Melo ainda explicou que, posteriormente, a presença de guardas municipais do Conde foi considerada estranha, pois a área não pertence à prefeitura. Além disso, agentes municipais fizeram georreferenciamento no terreno, como se estivessem loteando a área. Ele completou que, em seguida, as famílias também foram surpreendidas pela polícia civil, que notificou os moradores – especialmente aqueles que haviam registrado o boletim – para prestarem depoimentos sobre os acontecimentos.
Atuação institucional
Natasha Batusich, da Comissão Estadual de Prevenção à Violência no Campo e na Cidade (COECV), destacou que a comissão tem como função receber denúncias de ameaças, atentados e atos de violência extrajudicial em conflitos fundiários. “Assim que recebe denúncias, a COECV aciona instituições que podem contribuir com a solução do conflito. Também pode realizar diligências, monitorar encaminhamentos e propor medidas de solução fundiária, prevenindo novas violações de direitos humanos”, explicou.

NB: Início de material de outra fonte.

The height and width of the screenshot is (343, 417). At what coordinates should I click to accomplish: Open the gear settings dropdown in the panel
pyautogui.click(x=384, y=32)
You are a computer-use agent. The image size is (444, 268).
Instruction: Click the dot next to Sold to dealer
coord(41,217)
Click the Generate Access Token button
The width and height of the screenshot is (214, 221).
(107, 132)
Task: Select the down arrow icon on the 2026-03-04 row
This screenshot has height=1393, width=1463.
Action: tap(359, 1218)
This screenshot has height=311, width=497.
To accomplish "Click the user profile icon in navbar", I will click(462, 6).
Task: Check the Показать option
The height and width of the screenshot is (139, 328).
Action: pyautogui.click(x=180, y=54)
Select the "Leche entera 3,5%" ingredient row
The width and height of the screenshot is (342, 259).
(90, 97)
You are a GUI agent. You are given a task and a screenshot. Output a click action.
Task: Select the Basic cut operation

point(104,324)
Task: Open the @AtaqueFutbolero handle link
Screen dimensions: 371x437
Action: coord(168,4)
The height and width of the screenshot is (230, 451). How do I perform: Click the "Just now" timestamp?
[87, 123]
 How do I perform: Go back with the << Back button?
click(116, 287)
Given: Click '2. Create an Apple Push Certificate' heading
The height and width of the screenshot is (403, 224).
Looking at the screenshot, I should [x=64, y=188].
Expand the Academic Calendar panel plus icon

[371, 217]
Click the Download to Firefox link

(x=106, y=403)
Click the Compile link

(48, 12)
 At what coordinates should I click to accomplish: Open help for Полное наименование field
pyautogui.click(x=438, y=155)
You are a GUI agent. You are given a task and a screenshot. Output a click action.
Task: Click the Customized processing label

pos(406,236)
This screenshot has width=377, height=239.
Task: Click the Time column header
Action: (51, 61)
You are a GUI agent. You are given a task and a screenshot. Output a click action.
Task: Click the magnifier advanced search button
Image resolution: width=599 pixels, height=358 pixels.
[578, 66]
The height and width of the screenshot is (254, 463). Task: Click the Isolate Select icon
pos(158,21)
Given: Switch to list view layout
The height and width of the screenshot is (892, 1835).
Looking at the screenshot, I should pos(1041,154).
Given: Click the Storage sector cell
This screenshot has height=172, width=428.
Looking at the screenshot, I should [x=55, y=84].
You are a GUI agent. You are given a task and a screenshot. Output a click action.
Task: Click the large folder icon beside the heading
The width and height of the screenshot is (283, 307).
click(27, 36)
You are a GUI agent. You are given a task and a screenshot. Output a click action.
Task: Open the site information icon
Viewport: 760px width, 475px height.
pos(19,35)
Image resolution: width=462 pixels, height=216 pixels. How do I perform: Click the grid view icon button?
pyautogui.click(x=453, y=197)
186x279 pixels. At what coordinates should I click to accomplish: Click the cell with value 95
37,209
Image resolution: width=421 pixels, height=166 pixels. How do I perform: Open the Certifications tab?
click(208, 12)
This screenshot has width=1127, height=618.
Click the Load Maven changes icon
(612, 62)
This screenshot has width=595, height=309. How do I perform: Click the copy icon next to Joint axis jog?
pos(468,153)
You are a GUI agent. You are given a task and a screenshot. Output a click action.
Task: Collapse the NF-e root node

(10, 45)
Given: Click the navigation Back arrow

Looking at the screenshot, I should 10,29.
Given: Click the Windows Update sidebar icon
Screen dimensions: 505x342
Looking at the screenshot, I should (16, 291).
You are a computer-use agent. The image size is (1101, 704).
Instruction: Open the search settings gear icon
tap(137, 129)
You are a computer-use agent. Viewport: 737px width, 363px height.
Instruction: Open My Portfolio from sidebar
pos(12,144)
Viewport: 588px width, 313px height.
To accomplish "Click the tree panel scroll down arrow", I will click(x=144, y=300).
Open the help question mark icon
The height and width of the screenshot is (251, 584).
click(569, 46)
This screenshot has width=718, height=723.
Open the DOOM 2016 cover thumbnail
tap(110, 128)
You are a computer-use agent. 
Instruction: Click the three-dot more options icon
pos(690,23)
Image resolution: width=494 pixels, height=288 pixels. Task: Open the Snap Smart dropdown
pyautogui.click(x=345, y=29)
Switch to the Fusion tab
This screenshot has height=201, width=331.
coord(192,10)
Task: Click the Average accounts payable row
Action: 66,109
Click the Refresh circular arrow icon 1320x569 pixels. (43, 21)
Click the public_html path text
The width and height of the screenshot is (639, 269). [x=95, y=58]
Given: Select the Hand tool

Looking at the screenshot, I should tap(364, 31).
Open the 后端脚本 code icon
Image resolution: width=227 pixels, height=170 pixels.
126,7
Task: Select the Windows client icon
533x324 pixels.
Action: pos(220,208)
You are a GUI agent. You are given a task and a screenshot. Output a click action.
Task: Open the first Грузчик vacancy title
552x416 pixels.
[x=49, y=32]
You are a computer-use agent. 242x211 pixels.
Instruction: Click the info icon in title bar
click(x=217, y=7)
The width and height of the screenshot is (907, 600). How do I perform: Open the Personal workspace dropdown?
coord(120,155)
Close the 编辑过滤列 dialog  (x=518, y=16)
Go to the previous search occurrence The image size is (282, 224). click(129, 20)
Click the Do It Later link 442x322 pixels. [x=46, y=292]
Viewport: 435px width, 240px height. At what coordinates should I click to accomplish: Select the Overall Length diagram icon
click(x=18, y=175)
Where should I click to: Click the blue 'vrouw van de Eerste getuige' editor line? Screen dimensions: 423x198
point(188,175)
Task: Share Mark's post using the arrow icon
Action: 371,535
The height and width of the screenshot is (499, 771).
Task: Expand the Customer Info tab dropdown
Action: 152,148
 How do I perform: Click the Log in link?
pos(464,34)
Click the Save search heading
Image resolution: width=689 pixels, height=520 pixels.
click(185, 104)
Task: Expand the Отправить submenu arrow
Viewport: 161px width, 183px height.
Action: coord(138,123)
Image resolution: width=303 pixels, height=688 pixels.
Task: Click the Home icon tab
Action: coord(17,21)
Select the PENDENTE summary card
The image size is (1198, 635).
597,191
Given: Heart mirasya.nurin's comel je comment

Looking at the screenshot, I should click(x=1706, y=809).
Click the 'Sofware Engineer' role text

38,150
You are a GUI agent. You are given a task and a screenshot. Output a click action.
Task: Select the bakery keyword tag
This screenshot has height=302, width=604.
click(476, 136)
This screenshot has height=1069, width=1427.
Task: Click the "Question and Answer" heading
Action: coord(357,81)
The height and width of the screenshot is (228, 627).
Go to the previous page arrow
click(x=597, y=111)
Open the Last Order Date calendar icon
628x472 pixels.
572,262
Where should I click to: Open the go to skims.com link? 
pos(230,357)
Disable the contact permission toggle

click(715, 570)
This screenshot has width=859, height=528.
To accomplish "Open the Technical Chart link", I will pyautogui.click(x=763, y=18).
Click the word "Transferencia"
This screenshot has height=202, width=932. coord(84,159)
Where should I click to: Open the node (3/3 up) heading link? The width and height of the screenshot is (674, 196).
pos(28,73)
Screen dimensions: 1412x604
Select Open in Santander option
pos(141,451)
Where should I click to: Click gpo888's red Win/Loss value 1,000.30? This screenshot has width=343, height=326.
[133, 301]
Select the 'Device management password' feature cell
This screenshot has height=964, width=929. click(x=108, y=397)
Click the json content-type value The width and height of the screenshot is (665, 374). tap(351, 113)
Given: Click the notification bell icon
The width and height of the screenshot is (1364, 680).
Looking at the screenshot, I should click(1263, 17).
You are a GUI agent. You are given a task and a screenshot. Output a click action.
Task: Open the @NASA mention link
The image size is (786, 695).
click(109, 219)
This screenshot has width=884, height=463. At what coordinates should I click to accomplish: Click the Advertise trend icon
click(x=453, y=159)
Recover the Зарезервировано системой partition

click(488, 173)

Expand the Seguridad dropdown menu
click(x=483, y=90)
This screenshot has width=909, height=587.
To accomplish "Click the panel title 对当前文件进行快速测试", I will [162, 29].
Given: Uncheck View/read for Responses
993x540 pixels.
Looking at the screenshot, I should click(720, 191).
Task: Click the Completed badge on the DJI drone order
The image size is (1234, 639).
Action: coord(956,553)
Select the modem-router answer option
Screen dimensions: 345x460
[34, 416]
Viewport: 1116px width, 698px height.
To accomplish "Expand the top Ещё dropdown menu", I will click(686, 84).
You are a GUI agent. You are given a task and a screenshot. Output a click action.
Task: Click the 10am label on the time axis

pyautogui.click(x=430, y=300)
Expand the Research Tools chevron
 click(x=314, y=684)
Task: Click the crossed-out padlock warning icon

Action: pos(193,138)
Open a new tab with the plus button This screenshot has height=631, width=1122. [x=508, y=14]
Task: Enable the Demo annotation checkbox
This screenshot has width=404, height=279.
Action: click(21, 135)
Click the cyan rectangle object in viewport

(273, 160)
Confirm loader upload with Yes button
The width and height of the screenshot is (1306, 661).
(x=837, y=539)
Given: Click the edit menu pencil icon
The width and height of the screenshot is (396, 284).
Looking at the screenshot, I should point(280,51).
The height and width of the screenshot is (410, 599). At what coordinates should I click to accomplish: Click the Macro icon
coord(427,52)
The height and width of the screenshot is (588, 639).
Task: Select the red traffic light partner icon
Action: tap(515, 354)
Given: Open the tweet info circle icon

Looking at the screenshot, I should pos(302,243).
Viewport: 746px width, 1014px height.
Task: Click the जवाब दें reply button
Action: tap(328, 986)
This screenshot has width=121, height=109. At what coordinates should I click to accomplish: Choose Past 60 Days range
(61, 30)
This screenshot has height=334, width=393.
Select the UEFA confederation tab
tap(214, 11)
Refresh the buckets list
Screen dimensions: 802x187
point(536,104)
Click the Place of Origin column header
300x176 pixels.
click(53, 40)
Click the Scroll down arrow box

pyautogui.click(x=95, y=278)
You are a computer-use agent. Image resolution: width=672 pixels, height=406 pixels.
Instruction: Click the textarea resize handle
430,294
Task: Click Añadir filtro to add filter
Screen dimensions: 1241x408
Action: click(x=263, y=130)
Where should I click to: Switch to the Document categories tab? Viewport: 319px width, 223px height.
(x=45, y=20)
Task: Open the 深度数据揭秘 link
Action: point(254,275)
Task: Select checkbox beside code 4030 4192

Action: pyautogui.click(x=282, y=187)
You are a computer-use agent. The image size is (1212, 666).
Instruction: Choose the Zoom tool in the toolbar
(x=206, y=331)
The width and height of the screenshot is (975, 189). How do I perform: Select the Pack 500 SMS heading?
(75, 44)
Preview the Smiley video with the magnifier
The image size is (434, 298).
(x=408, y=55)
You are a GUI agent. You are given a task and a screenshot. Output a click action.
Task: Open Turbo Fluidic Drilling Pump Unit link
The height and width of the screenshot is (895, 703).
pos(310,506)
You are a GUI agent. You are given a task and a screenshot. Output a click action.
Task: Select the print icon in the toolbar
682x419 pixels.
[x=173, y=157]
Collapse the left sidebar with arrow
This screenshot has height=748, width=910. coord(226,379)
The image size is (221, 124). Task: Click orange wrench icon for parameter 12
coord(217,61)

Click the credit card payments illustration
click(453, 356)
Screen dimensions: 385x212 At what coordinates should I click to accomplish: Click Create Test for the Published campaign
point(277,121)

Além da Comissão de Combate à Violência no Campo na Cidade, a defensoria pública também acompanha o caso. Há intenção de formalizar denúncia junto ao Núcleo de Controle Externo da Atividade Policial do Ministério Público da Paraíba (MPPB), órgão responsável por fiscalizar a atuação da polícia (civil e militar) no estado para garantir que ela respeite a legalidade e os direitos humanos, prevenindo abusos e violações.
Melo explicou que, para as famílias, é estranho existir um processo em segredo de justiça que as envolve. Segundo ele, em alguns momentos o delegado de plantão não compareceu para atendê-las, e em outros, foi o delegado regional quem assumiu os atendimentos. A falta de transparência é vista como um fator adicional de insegurança. As famílias exigem do Estado a garantia de moradia digna, bem como a proteção de sua integridade física, moral e psicológica, além da investigação completa das ações policiais.
“Além dos policiais fazerem ameaças, dizendo que o trator iria passar por cima se não saíssem e que precisavam deixar o local, é importante lembrar que a polícia militar não deveria se envolver nisso. Trata-se de uma disputa litigiosa pela posse da área. As famílias precisam garantir o exercício da função social da propriedade, assegurada pela Constituição, e ocupar o terreno”, afirmou ele.
Até o momento, a prefeitura do Conde não se manifestou oficialmente sobre o caso. O MTD reafirma que continuará os trâmites legais, com apoio da defensoria pública e da COECV, para impedir novos abusos. A reportagem tentou entrar em contato com Tarcísio, da assessoria de comunicação da Polícia Militar da Paraíba, para obter esclarecimentos sobre a atuação da corporação na ocupação, mas até o fechamento desta matéria, não houve retorno.